- Data shown

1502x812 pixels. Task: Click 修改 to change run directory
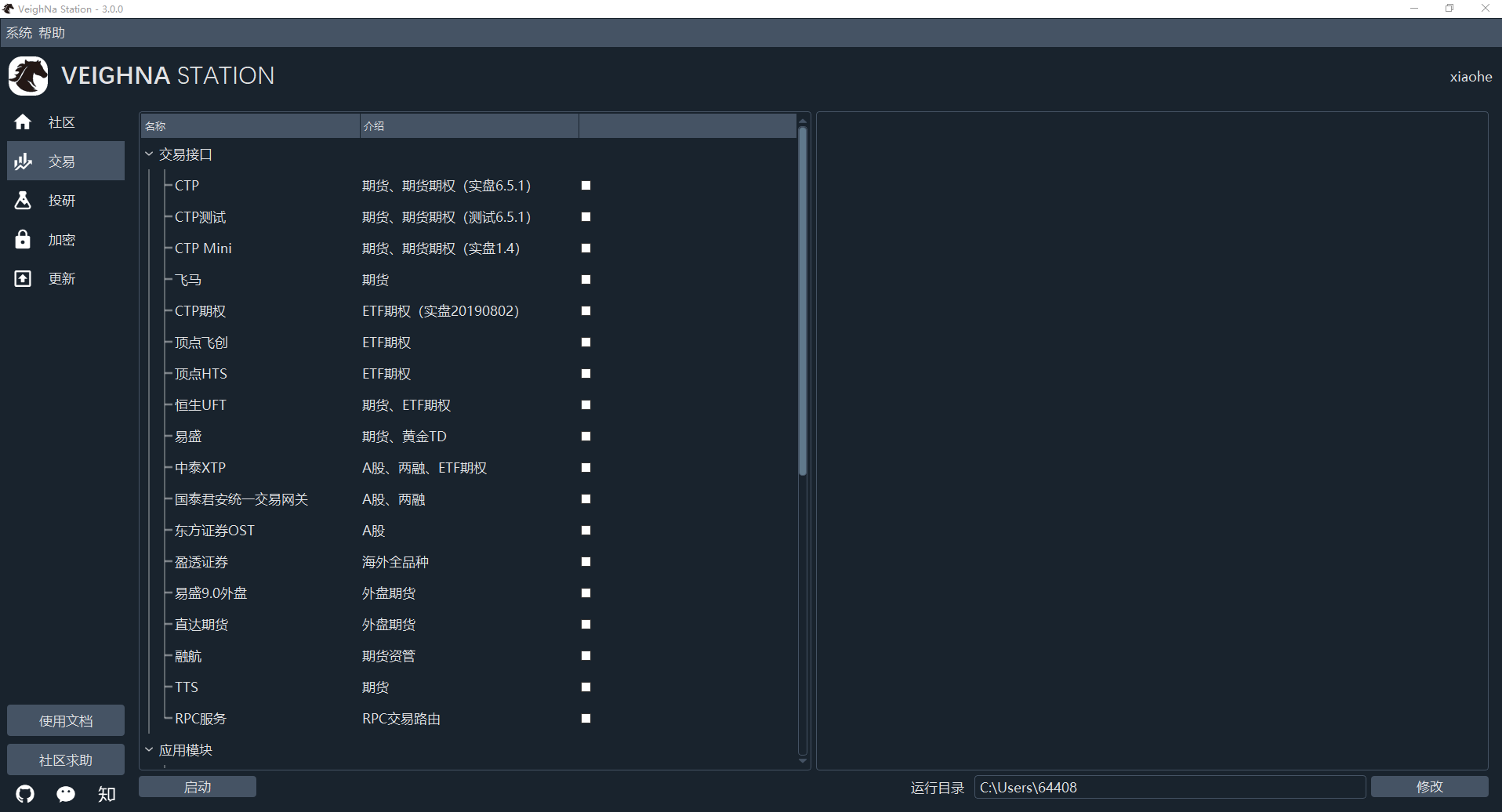tap(1429, 786)
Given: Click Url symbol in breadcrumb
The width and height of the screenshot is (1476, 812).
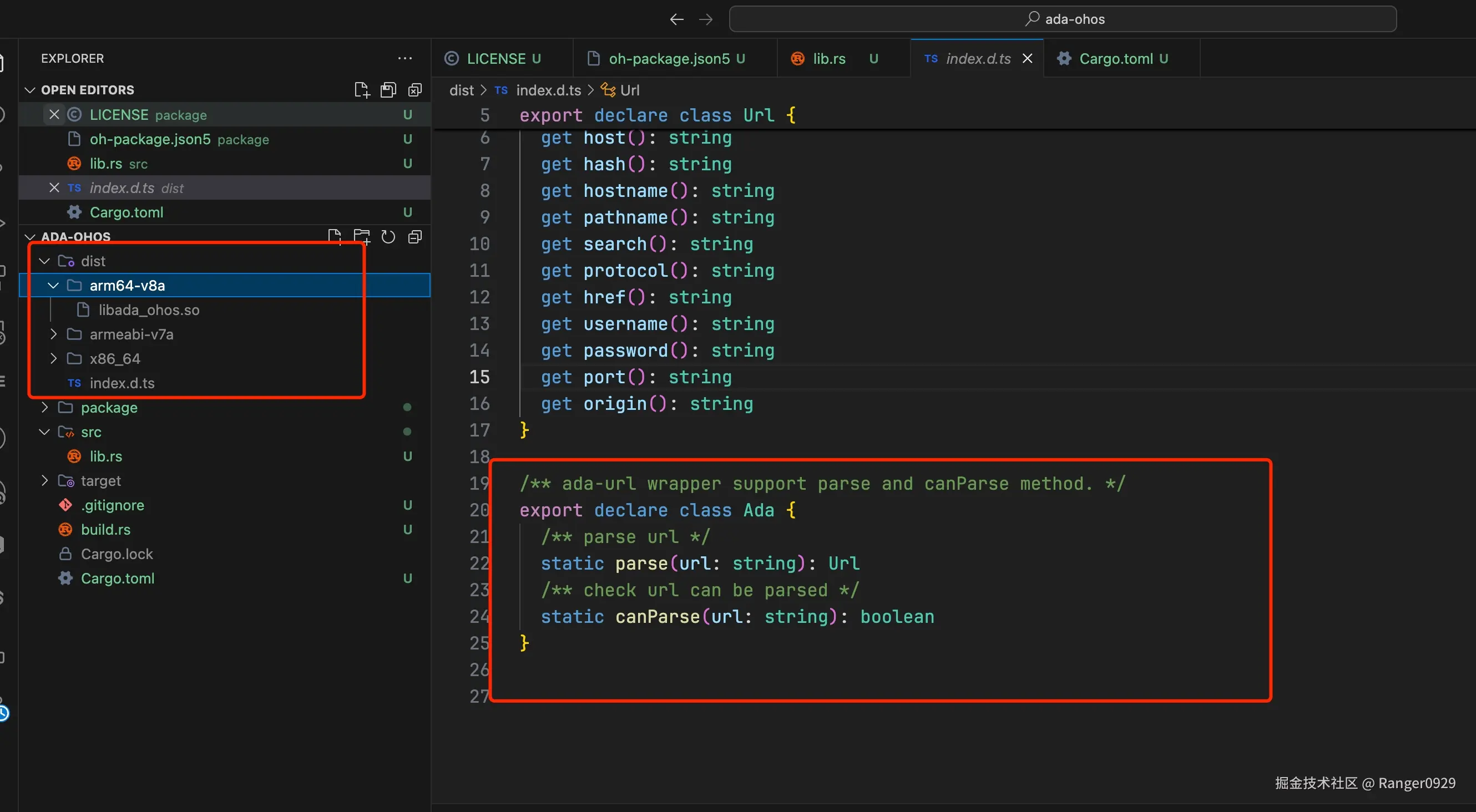Looking at the screenshot, I should click(629, 90).
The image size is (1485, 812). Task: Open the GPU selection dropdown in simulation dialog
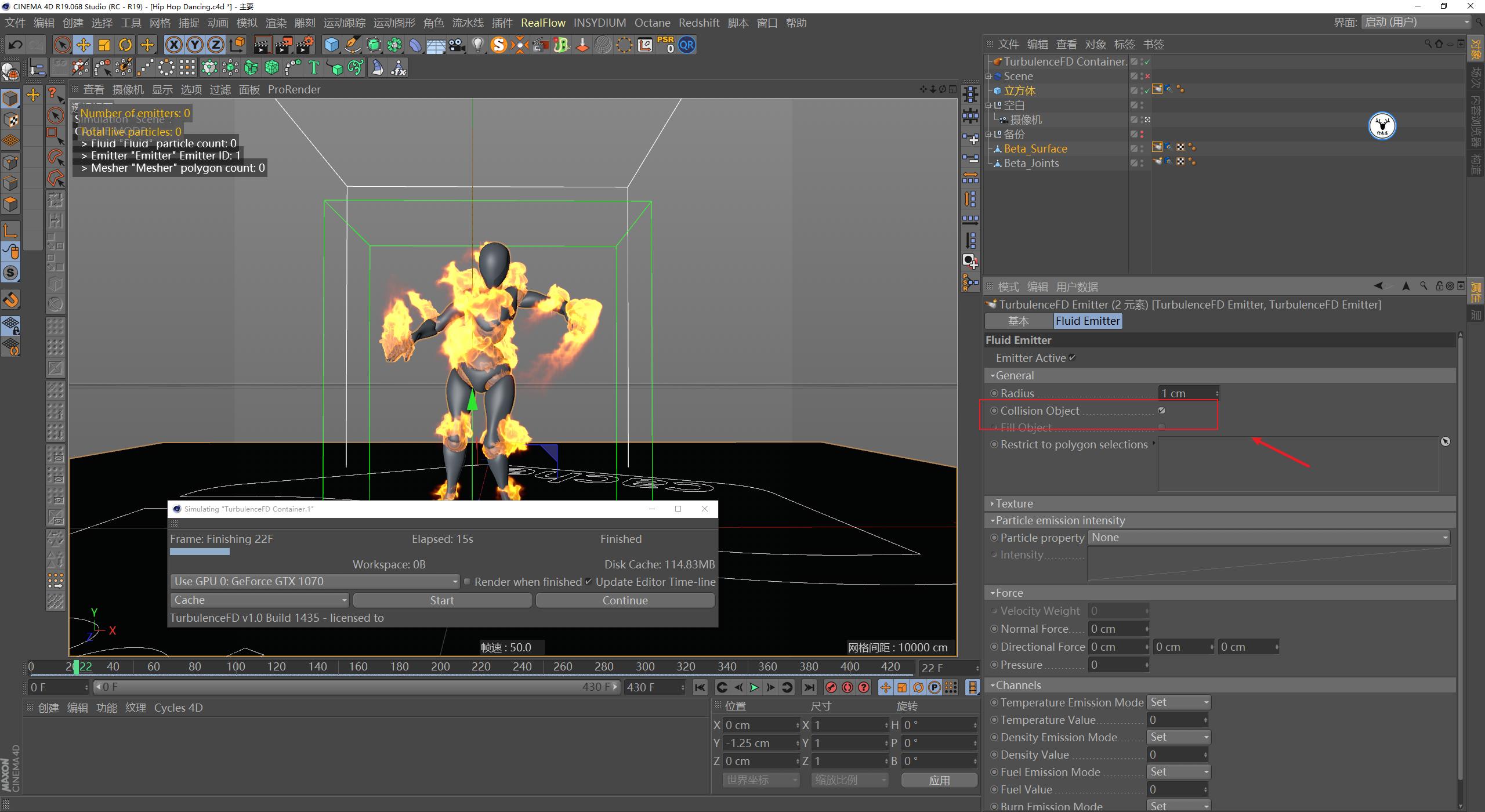tap(313, 581)
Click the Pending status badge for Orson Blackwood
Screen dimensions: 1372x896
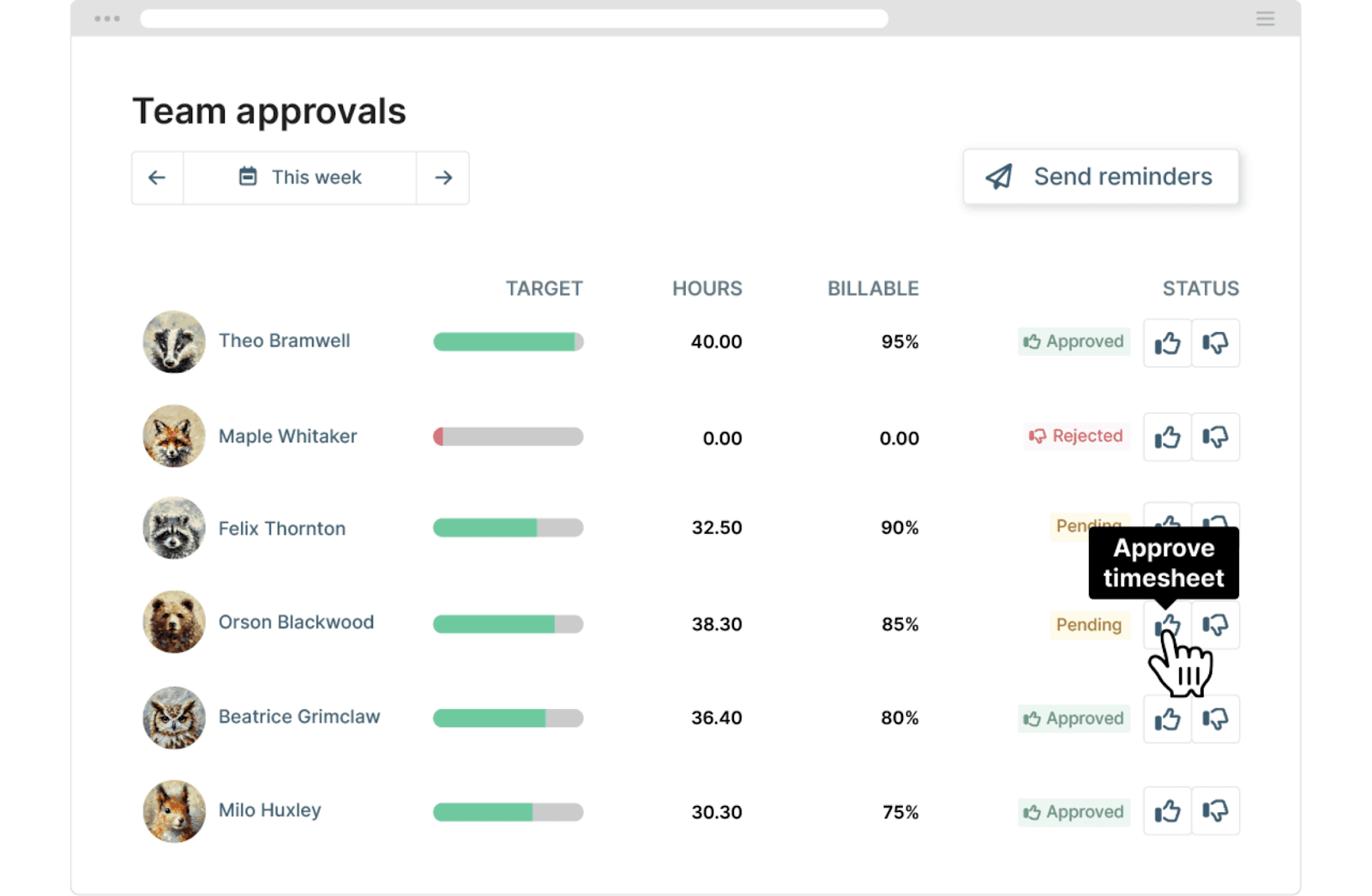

- Task prompt
Across all the lines above, repeat the wording exactly and omit the pictures.

- Answer box
1502x812 pixels. Task: Click 修改 to change run directory
tap(1429, 786)
Given: Click Url symbol in breadcrumb
The width and height of the screenshot is (1476, 812).
Looking at the screenshot, I should click(629, 90).
The image size is (1485, 812). Task: Open the GPU selection dropdown in simulation dialog
tap(313, 581)
Click the Pending status badge for Orson Blackwood
Screen dimensions: 1372x896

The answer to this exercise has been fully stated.